Questa mattina è partito l’iter per l’immissione in possesso da parte del Comune di Avellino dell’edificio di Piazza Amendola.

La data prevista per l’immissione in possesso dell’ex Dogana è fissata per il giorno 24 gennaio 2017.

A tal proposito il Dirigente del Settore Lavori Pubblici ha decretato l’occupazione d’urgenza, preordinata all’esproprio dell’area dell’ex dogana.

“E’ partita la richiesta al Tribunale per l’immissione in possesso dell’ex Dogana, – ha detto Preziosi – ed è stata stabilita la data del 24 gennaio 2017 come momento in cui entreremo in possesso del bene. Tutto parte dal 2012, abbiamo perso un pò di tempo ma diamo seguito a quanto preventivato. I fondi già erano in bilancio. La procedura è avulsa dalla questione del sequestro. Stiamo lavorando per la rifunzionalizzazione della Dogana.”

L’area di 644 mq, comprensiva dell’immobile, era stata valutata in € 452.975,29 da una perizia effettuata dal servizio Esproprio del Settore Lavori Pubblici e deliberata in Giunta nel febbraio 2014.

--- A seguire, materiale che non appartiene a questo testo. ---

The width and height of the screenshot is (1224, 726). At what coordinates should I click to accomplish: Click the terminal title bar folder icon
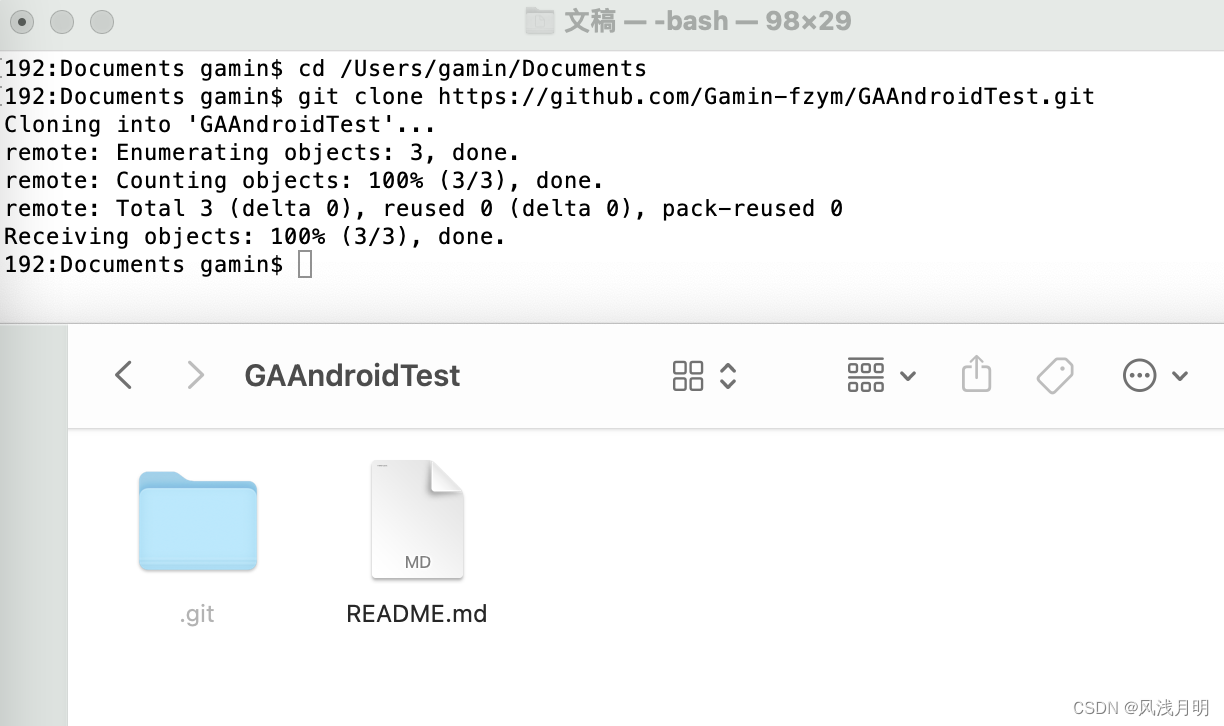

Se dovesse andare in porto l’immissione in possesso da parte dell’Amministrazione Comunale, terminerebbe l’iter partito già nel 2009, allorquando il Consiglio Comunale si pronunciò sulla necessità di acquisire, restaurare e rifunzionalizzare l’edificio storico della Dogana.

Successivamente la Giunta Comunale nel 2010 approvò la progettazione preliminare dell’intervento conservativo del bene.

Il Consiglio Comunale nel 2011 dispose l’approvazione del progetto e la formulazione di una istanza al Ministero per i Beni e le Attività Culturali per poter effettuare l’esproprio dell’ex Dogana.

Tale formulazione ha portato all’emissione in data 27/11/2012 di un decreto ministeriale volto alla dichiarazione di pubblica utilità dell’esproprio dell’immobile a favore del Comune di Avellino.

L’assessore al contenzioso, Anna Carbone, ha così commentato la procedura messa in atto dall’amministrazione: “L’entrata in possesso dovrà essere supportata da attività giuridico-legale di istanza di rimozione di sigilli, il passaggio prioritario era procedere all’esproprio. Ci attiveremo per ottenere l’autorizzazione dall’autorità giudiziaria per rimuovere i sigilli. La messa all’asta è una procedura in essere, poi vedremo come procedere coltivando la nostra volontà originaria.”